◆ Task material ◆
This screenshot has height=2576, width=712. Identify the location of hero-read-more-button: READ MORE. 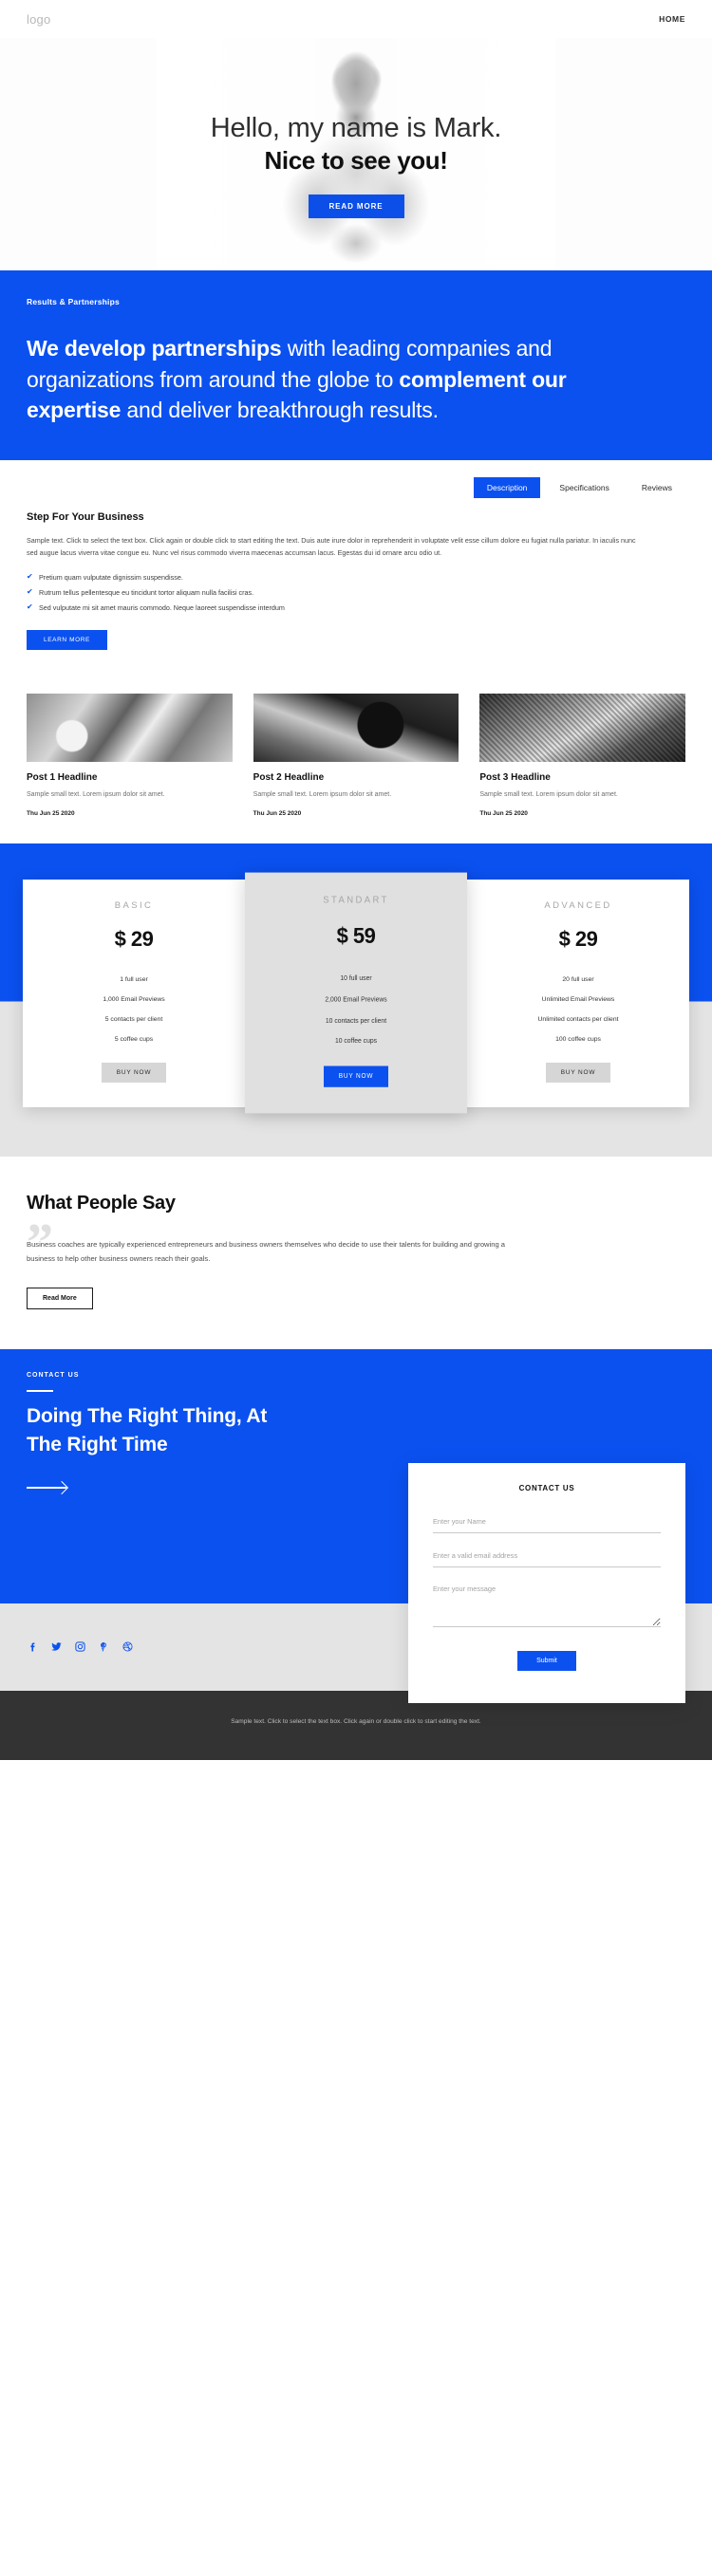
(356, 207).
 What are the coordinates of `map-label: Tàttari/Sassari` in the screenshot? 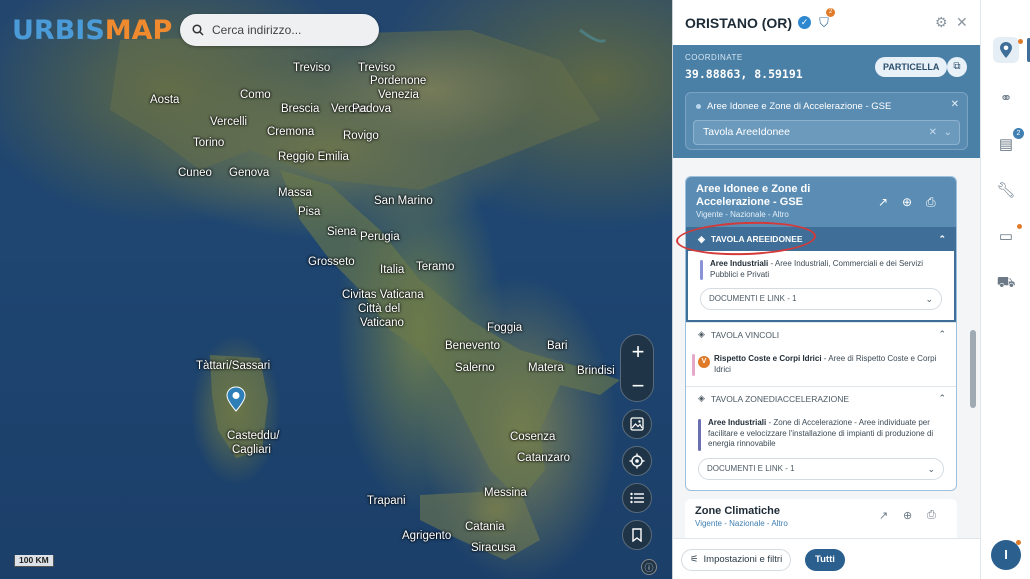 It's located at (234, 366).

* * *

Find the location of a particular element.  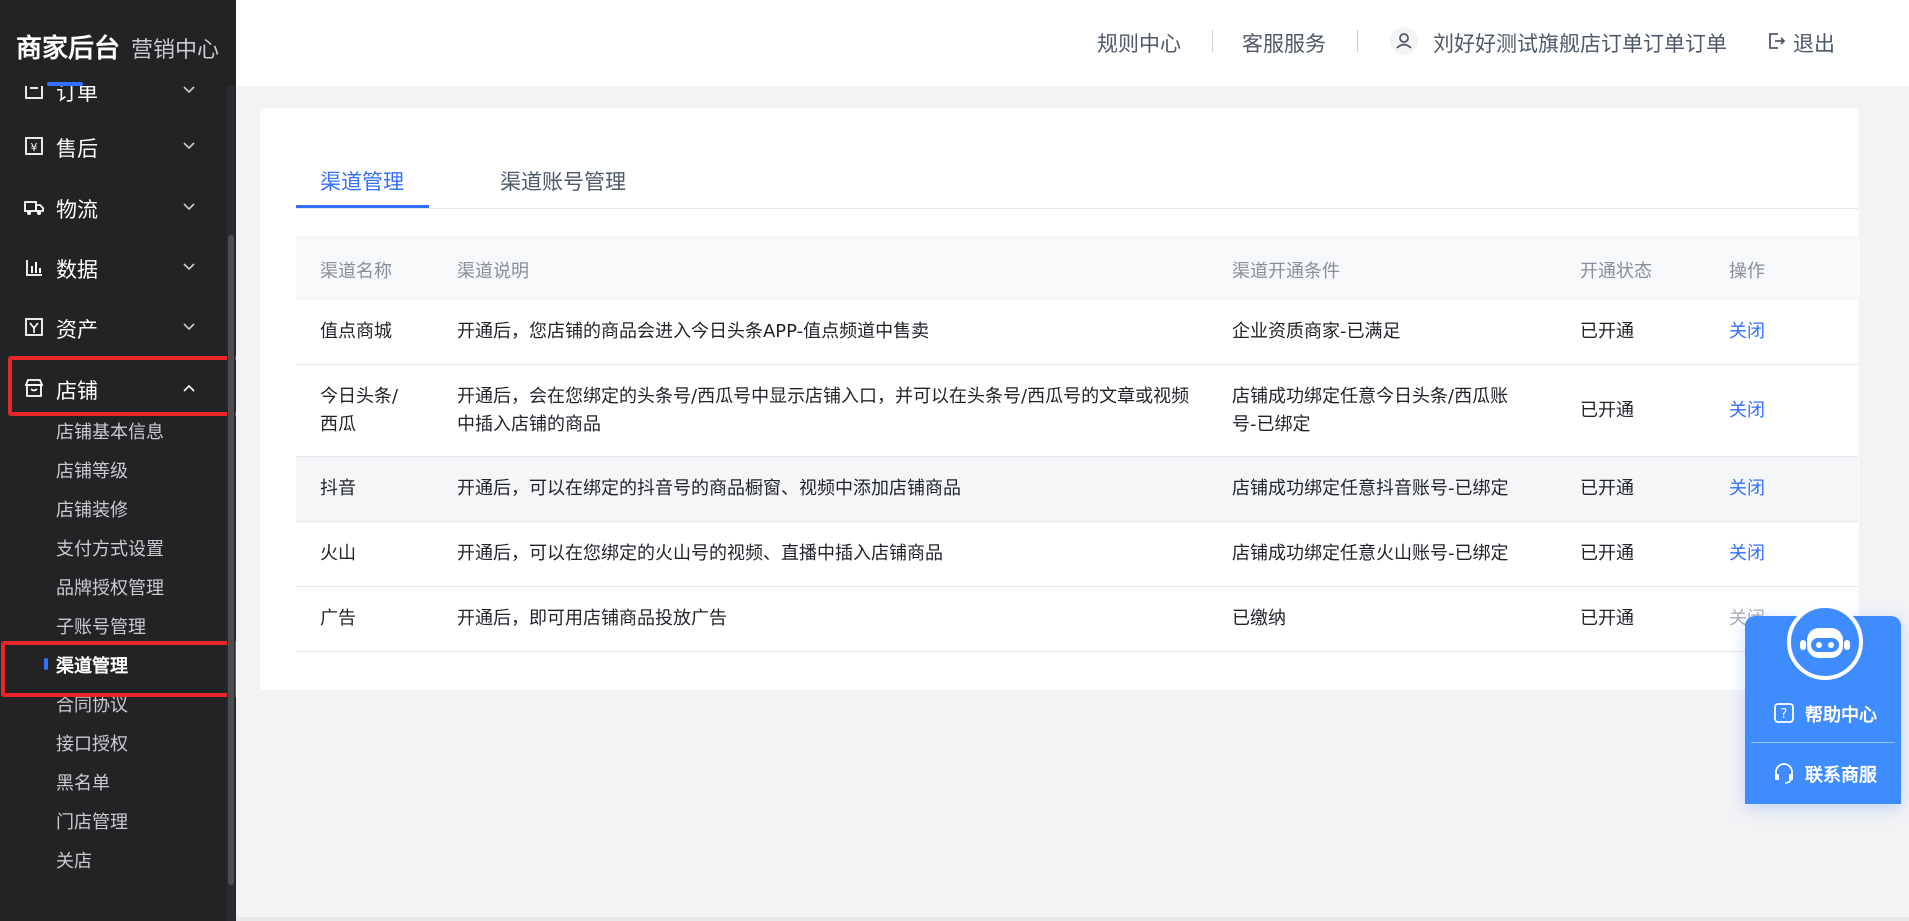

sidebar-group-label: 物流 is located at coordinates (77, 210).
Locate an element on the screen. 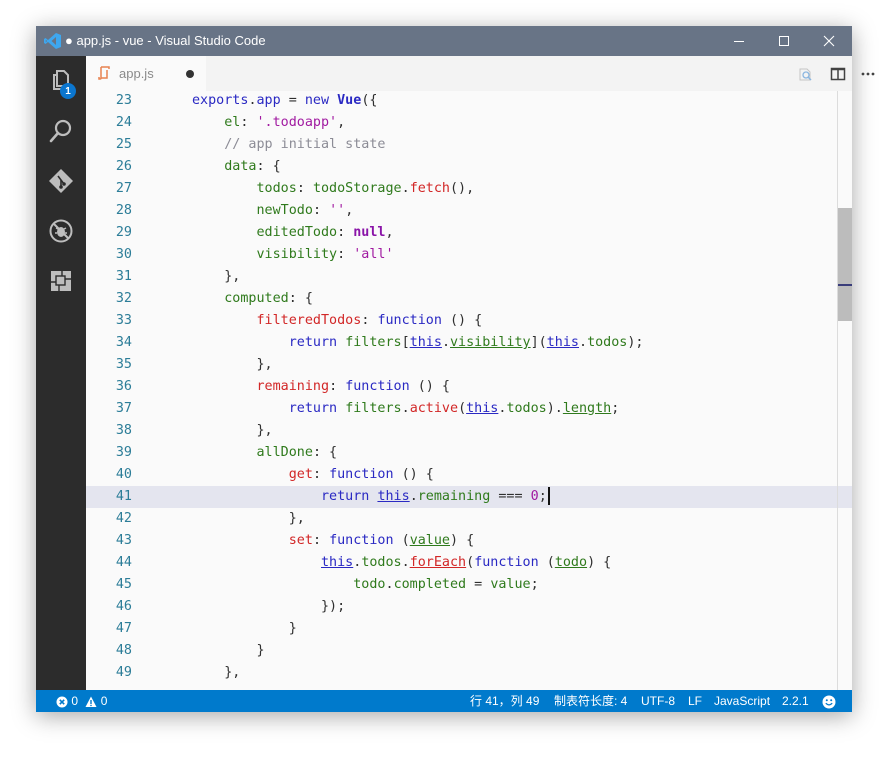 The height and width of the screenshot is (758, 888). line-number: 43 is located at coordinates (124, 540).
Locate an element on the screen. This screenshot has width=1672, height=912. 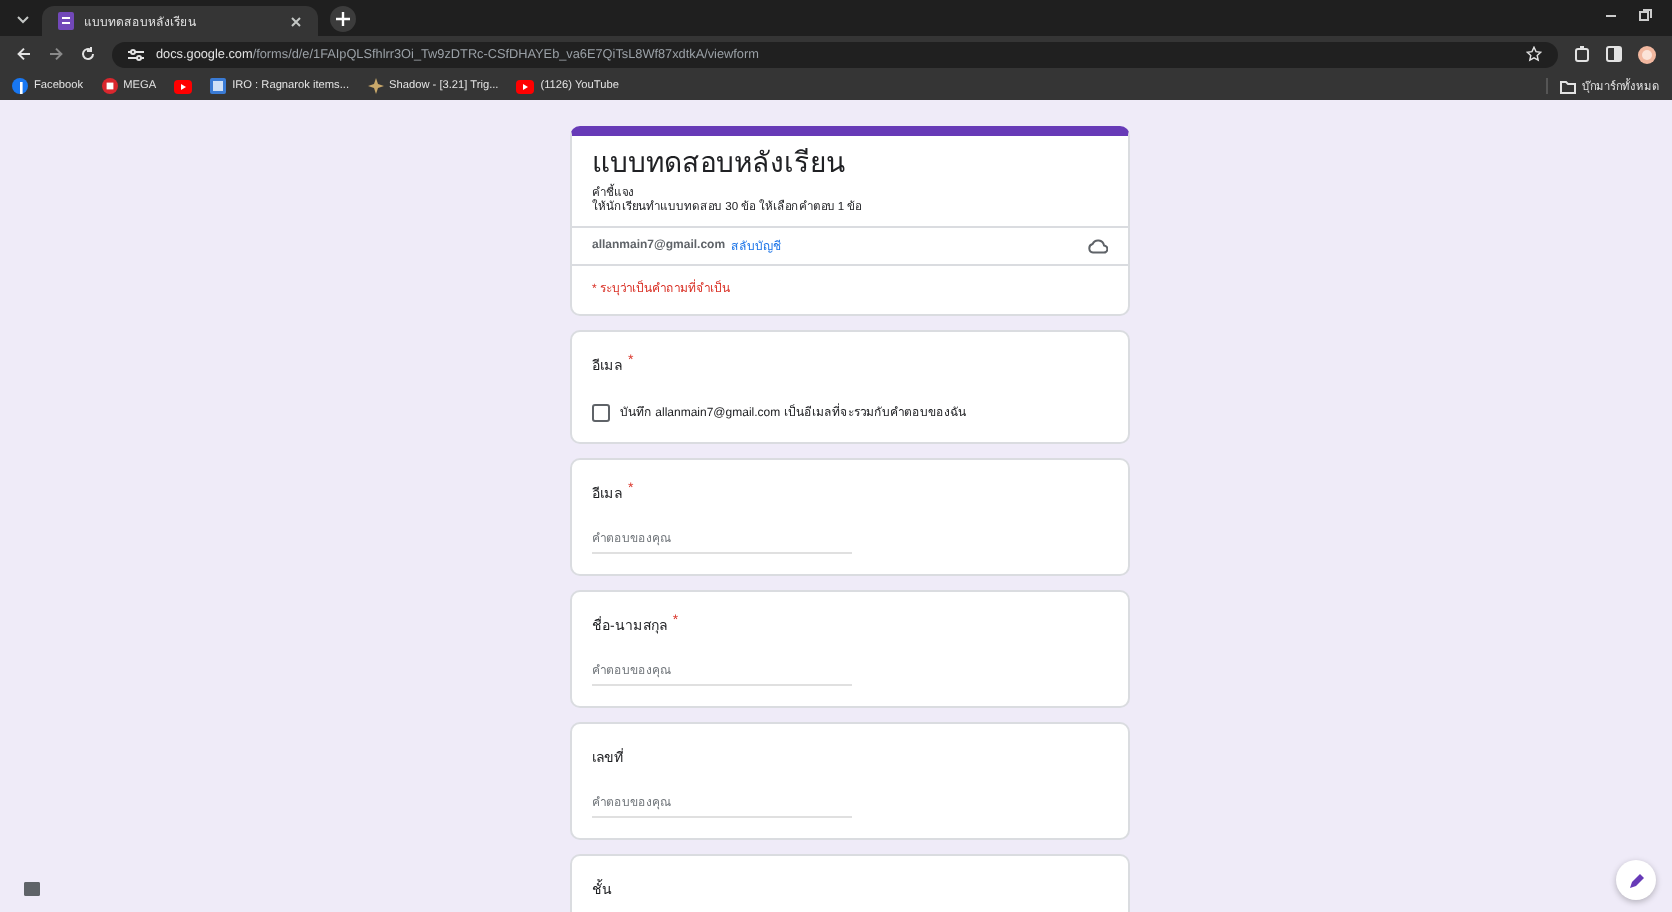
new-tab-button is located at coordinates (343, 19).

◆ What this task involves ◆
Repeat the part of the records that opens with the line containing "Locate an element on the screen. This" and closes with the line containing "new-tab-button is located", swapping "element" for "item" and changing nothing else. Leave the pictures out of your answer.

◆ Answer ◆
Locate an item on the screen. This screenshot has width=1672, height=912. 
new-tab-button is located at coordinates (343, 19).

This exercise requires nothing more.